━━━━━ KUTIPAN ━━━━━

Menurut Buya Hamka dalam bukunya Ayahku (2015), Khatib ke Mekah atas ajakan ayah Hamka: Abdullatif. ”Hanya sekali beliau pulang ke Indonesia untuk beberapa bulan saja, sesudah itu beliau kembali ke Mekah dan menetap di sana, belajar agama bersungguh-sungguh sampai berhasil niatnya menjadi ulama besar yang masyur namanya ke mana-mana.”

Menurut cerita Hamka pula, kedudukannya dalam masyarakat Mekah cukup tinggi. Setelah 10 tahun tinggal di Mekah, “karena baik budi dan luas ilmunya dan disayangi orang, beliau disayangi oleh seorang hartawan Mekah bernama Syekh Shaleh Kurdi, saudagar dan penjual kitab-kitab agama.” Mazhab Khatib dan saudagar itu sama-sama Syafi'i. Saudagar asal Kurdi itu juga menikahkan putrinya, Khadijah dengan Khatib. Mertuanya ini membuatnya makin dipandang banyak orang.

Infografik tiga syekh dari hindia belanda

Dalam buku Menelusuri Jejak Melayu-Minangkabau (2002) karya Mochtar Naim dan kawan-kawan, "Syeikh yang alim ini banyak mencetak ulama-ulama yang ternama seperti Syeikh Muhammad Tahir Jalaluddin (1869-1956).”

━━━━━

TUGAS TERTULIS —
1: Menurut kutipan tentang Khatib, siapa yang mengajaknya pergi ke Mekah?
2: Tentukan apakah setiap pernyataan ini sesuai dengan kutipan tentang Khatib, lalu sertakan kata-kata kutipan yang menentukannya: (a) Khatib dan Syekh Shaleh Kurdi bermazhab sama. (b) Khatib beberapa kali pulang ke Indonesia. (c) Syekh Shaleh Kurdi menikahkan putrinya dengan Khatib.
3: Lanjutkan kutipan tentang Khatib, mulai setelah kalimat terakhirnya.
Materi berikut tidak ada hubungannya dengan kutipan di atas.

━━━━━ CUPLIKAN DATA ━━━━━

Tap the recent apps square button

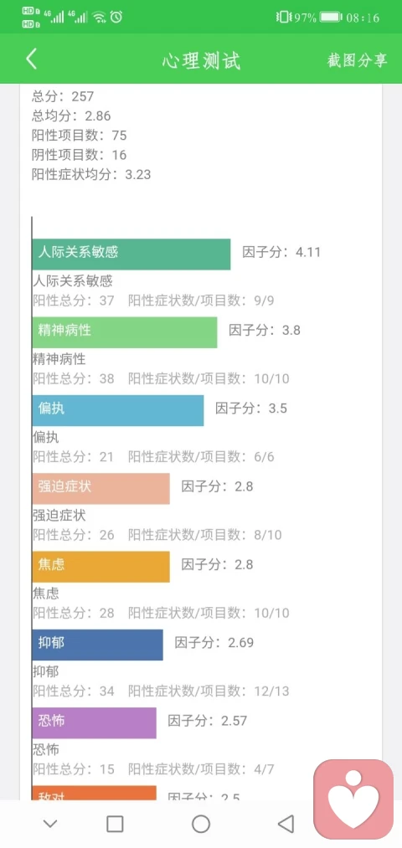pyautogui.click(x=115, y=824)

━━━━━

JAWABAN LATIHAN —
1: Abdullatif, ayah Hamka.

2:
(a) Ya: "Mazhab Khatib dan saudagar itu sama-sama Syafi'i."
(b) Tidak: "Hanya sekali beliau pulang ke Indonesia untuk beberapa bulan saja"
(c) Ya: "Saudagar asal Kurdi itu juga menikahkan putrinya, Khadijah dengan Khatib."

3:
Di antara murid-murid Khatib di Mekah, yang kesohor adalah Hasyim Asyhari dan Ahmad Dahlan. Keduanya adalah pendiri dari dua ormas Islam besar dan berpengaruh di Indonesia hingga kini. Hasyim mendirikan Nahdatul Ulama (NU) pada 1926 dan Dahlan adalah pendiri dari Muhammadiyah pada 1912. Meski dua ormas ini sering dianggap berseberangan, kedua pendirinya toh ternyata berguru pada guru yang sama juga.

Selain Ahmad Khatib dari Minang, Nawawi dari Banten, dan Junaid dari Betawi, menurut situsweb NU, nama lain yang pernah mengajar di Masjidil Haram adalah Syekh Mahfuzh Al-Turmusi asal Tremas Pacitan, Syekh Muhtaram asal Banyumas, Syekh Bakir asal Banyumas, Syekh Asyari asal Bawean, dan Syekh Abdul Hamid asal Kudus.

Mengajar di Mekah membuat mereka menjadi guru dari banyak orang Islam dari berbagai penjuru dunia.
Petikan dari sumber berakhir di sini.